══ Extracted entries ══
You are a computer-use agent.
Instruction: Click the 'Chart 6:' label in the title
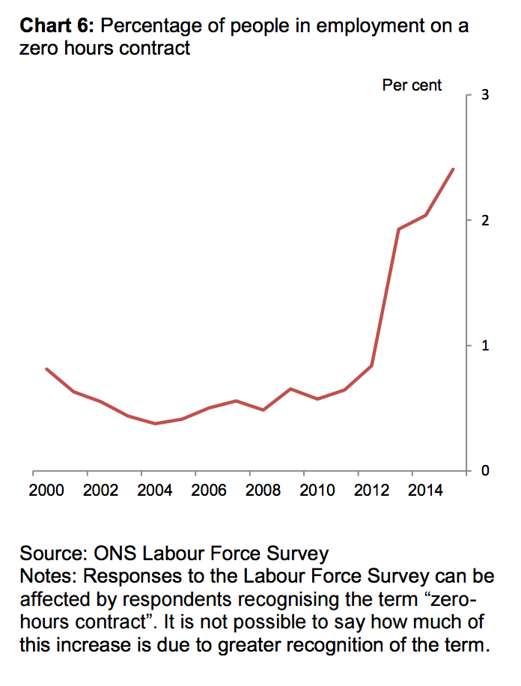[57, 27]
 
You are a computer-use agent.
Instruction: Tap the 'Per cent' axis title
[412, 85]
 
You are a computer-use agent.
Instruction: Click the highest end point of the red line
[453, 169]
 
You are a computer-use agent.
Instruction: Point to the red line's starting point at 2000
[46, 369]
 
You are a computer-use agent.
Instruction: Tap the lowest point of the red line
[155, 423]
═══
#### Description of the task
Rewrite every one of the records above, replacing each occurrence of "red line" with "blue line" and keeping all other text the same. Leave the pictures out of your version.

#### Exercise answer
You are a computer-use agent.
Instruction: Click the 'Chart 6:' label in the title
[57, 27]
 
You are a computer-use agent.
Instruction: Tap the 'Per cent' axis title
[412, 85]
 
You are a computer-use agent.
Instruction: Click the highest end point of the blue line
[453, 169]
 
You are a computer-use agent.
Instruction: Point to the blue line's starting point at 2000
[46, 369]
 
You are a computer-use agent.
Instruction: Tap the lowest point of the blue line
[155, 423]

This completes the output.